◆ Material shown
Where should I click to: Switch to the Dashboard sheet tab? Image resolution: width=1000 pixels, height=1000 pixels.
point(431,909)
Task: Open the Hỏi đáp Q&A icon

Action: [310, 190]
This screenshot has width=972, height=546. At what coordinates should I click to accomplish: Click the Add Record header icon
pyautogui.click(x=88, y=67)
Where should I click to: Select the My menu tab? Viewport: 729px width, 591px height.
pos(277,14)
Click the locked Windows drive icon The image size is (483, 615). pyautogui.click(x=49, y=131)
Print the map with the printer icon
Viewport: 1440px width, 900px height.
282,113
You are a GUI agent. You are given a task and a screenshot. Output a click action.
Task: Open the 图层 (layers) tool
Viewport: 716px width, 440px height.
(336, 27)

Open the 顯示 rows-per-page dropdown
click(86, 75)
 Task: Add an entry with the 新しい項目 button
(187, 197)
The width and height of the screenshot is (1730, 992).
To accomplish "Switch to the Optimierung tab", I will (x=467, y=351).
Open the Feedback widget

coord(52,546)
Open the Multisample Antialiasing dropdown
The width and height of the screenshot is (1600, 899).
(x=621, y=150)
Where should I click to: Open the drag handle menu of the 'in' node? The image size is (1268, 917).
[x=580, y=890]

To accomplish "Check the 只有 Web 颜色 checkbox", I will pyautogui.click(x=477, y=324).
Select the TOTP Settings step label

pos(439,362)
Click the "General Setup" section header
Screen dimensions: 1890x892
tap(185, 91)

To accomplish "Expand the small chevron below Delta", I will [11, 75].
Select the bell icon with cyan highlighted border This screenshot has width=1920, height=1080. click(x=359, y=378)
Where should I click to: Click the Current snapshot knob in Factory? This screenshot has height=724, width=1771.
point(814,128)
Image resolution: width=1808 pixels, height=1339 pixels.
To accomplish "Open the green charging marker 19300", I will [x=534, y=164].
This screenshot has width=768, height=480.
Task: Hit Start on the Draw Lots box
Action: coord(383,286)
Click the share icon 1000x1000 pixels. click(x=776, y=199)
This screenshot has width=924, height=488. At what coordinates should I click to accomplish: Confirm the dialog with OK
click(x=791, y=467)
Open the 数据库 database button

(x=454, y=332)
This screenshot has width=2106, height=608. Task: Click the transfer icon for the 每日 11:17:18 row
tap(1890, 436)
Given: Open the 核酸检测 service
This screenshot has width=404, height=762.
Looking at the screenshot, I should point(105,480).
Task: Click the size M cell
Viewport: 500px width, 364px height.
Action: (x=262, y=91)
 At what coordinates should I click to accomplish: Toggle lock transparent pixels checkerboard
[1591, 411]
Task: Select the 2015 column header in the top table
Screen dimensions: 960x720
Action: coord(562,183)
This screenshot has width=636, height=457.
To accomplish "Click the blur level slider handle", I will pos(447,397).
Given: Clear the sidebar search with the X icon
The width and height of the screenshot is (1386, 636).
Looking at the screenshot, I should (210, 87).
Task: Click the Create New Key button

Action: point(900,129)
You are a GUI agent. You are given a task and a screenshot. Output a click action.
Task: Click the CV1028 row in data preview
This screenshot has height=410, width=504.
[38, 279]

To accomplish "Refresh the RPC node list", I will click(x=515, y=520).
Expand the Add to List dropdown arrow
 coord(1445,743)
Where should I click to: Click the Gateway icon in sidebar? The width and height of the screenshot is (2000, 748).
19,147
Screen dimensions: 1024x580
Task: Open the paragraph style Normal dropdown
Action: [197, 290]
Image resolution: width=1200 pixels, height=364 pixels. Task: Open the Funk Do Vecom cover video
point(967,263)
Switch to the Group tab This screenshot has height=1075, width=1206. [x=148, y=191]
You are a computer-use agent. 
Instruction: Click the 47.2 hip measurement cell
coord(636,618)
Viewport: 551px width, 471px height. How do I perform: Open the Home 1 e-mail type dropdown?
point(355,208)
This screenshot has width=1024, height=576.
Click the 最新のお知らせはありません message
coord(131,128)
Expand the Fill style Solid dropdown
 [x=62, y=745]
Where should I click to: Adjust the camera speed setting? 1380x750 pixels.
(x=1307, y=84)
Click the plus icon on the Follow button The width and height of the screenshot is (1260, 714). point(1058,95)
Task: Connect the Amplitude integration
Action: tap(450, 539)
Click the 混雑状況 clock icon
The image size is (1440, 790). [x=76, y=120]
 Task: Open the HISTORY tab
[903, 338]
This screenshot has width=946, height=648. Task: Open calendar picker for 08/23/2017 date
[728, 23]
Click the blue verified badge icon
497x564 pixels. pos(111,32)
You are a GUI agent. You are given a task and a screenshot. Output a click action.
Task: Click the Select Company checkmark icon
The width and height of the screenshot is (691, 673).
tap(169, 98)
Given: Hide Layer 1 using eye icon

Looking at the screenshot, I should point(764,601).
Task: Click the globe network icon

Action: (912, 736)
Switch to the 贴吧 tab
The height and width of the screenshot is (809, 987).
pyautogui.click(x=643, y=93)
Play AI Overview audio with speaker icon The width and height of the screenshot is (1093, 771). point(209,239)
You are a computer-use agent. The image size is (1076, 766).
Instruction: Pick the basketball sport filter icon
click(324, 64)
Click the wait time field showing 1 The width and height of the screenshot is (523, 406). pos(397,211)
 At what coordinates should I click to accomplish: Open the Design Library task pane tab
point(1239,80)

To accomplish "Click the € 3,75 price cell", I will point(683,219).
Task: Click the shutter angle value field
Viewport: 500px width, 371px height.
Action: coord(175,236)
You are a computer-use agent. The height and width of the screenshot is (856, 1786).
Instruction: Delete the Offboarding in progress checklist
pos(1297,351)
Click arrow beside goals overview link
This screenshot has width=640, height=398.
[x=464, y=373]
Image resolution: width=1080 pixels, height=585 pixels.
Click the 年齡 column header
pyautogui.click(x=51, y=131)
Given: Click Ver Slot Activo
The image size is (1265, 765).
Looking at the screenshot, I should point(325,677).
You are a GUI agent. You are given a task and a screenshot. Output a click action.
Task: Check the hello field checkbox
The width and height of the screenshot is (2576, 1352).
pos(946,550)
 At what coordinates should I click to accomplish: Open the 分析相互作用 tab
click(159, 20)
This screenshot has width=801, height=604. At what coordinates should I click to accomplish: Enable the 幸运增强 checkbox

◆ Action item
Write out every line of the material again, exactly as it reads.

◆ Solution to the problem
Where should I click to: Switch to the Dashboard sheet tab? Image resolution: width=1000 pixels, height=1000 pixels.
point(431,909)
Task: Open the Hỏi đáp Q&A icon

Action: [310, 190]
This screenshot has width=972, height=546. At what coordinates should I click to accomplish: Click the Add Record header icon
pyautogui.click(x=88, y=67)
Where should I click to: Select the My menu tab? Viewport: 729px width, 591px height.
pos(277,14)
Click the locked Windows drive icon The image size is (483, 615). pyautogui.click(x=49, y=131)
Print the map with the printer icon
Viewport: 1440px width, 900px height.
282,113
You are a GUI agent. You are given a task and a screenshot. Output a click action.
Task: Open the 图层 (layers) tool
Viewport: 716px width, 440px height.
(336, 27)

Open the 顯示 rows-per-page dropdown
click(86, 75)
 Task: Add an entry with the 新しい項目 button
(187, 197)
The width and height of the screenshot is (1730, 992).
To accomplish "Switch to the Optimierung tab", I will (x=467, y=351).
Open the Feedback widget

coord(52,546)
Open the Multisample Antialiasing dropdown
The width and height of the screenshot is (1600, 899).
(x=621, y=150)
Where should I click to: Open the drag handle menu of the 'in' node? The image size is (1268, 917).
[x=580, y=890]

To accomplish "Check the 只有 Web 颜色 checkbox", I will pyautogui.click(x=477, y=324).
Select the TOTP Settings step label

pos(439,362)
Click the "General Setup" section header
Screen dimensions: 1890x892
tap(185, 91)

To accomplish "Expand the small chevron below Delta", I will [11, 75].
Select the bell icon with cyan highlighted border This screenshot has width=1920, height=1080. click(x=359, y=378)
Where should I click to: Click the Current snapshot knob in Factory? This screenshot has height=724, width=1771.
point(814,128)
Image resolution: width=1808 pixels, height=1339 pixels.
To accomplish "Open the green charging marker 19300", I will [x=534, y=164].
This screenshot has width=768, height=480.
Task: Hit Start on the Draw Lots box
Action: coord(383,286)
Click the share icon 1000x1000 pixels. click(x=776, y=199)
This screenshot has width=924, height=488. At what coordinates should I click to accomplish: Confirm the dialog with OK
click(x=791, y=467)
Open the 数据库 database button

(x=454, y=332)
This screenshot has width=2106, height=608. Task: Click the transfer icon for the 每日 11:17:18 row
tap(1890, 436)
Given: Open the 核酸检测 service
This screenshot has width=404, height=762.
Looking at the screenshot, I should point(105,480).
Task: Click the size M cell
Viewport: 500px width, 364px height.
Action: (x=262, y=91)
 At what coordinates should I click to accomplish: Toggle lock transparent pixels checkerboard
[1591, 411]
Task: Select the 2015 column header in the top table
Screen dimensions: 960x720
Action: coord(562,183)
This screenshot has width=636, height=457.
To accomplish "Click the blur level slider handle", I will pos(447,397).
Given: Clear the sidebar search with the X icon
The width and height of the screenshot is (1386, 636).
Looking at the screenshot, I should (210, 87).
Task: Click the Create New Key button

Action: point(900,129)
You are a GUI agent. You are given a task and a screenshot. Output a click action.
Task: Click the CV1028 row in data preview
This screenshot has height=410, width=504.
[38, 279]

To accomplish "Refresh the RPC node list", I will click(x=515, y=520).
Expand the Add to List dropdown arrow
 coord(1445,743)
Where should I click to: Click the Gateway icon in sidebar? The width and height of the screenshot is (2000, 748).
19,147
Screen dimensions: 1024x580
Task: Open the paragraph style Normal dropdown
Action: [197, 290]
Image resolution: width=1200 pixels, height=364 pixels. Task: Open the Funk Do Vecom cover video
point(967,263)
Switch to the Group tab This screenshot has height=1075, width=1206. [x=148, y=191]
You are a computer-use agent. 
Instruction: Click the 47.2 hip measurement cell
coord(636,618)
Viewport: 551px width, 471px height. How do I perform: Open the Home 1 e-mail type dropdown?
point(355,208)
This screenshot has width=1024, height=576.
Click the 最新のお知らせはありません message
coord(131,128)
Expand the Fill style Solid dropdown
 [x=62, y=745]
Where should I click to: Adjust the camera speed setting? 1380x750 pixels.
(x=1307, y=84)
Click the plus icon on the Follow button The width and height of the screenshot is (1260, 714). point(1058,95)
Task: Connect the Amplitude integration
Action: tap(450, 539)
Click the 混雑状況 clock icon
The image size is (1440, 790). [x=76, y=120]
 Task: Open the HISTORY tab
[903, 338]
This screenshot has width=946, height=648. Task: Open calendar picker for 08/23/2017 date
[728, 23]
Click the blue verified badge icon
497x564 pixels. pos(111,32)
You are a GUI agent. You are given a task and a screenshot. Output a click action.
Task: Click the Select Company checkmark icon
The width and height of the screenshot is (691, 673).
tap(169, 98)
Given: Hide Layer 1 using eye icon

Looking at the screenshot, I should point(764,601).
Task: Click the globe network icon

Action: (912, 736)
Switch to the 贴吧 tab
The height and width of the screenshot is (809, 987).
pyautogui.click(x=643, y=93)
Play AI Overview audio with speaker icon The width and height of the screenshot is (1093, 771). point(209,239)
You are a computer-use agent. The image size is (1076, 766).
Instruction: Pick the basketball sport filter icon
click(324, 64)
Click the wait time field showing 1 The width and height of the screenshot is (523, 406). pos(397,211)
 At what coordinates should I click to accomplish: Open the Design Library task pane tab
point(1239,80)

To accomplish "Click the € 3,75 price cell", I will point(683,219).
Task: Click the shutter angle value field
Viewport: 500px width, 371px height.
Action: coord(175,236)
You are a computer-use agent. The height and width of the screenshot is (856, 1786).
Instruction: Delete the Offboarding in progress checklist
pos(1297,351)
Click arrow beside goals overview link
This screenshot has width=640, height=398.
[x=464, y=373]
Image resolution: width=1080 pixels, height=585 pixels.
Click the 年齡 column header
pyautogui.click(x=51, y=131)
Given: Click Ver Slot Activo
The image size is (1265, 765).
Looking at the screenshot, I should point(325,677).
You are a GUI agent. You are given a task and a screenshot. Output a click action.
Task: Check the hello field checkbox
The width and height of the screenshot is (2576, 1352).
pos(946,550)
 At what coordinates should I click to accomplish: Open the 分析相互作用 tab
click(159, 20)
This screenshot has width=801, height=604. At what coordinates should I click to accomplish: Enable the 幸运增强 checkbox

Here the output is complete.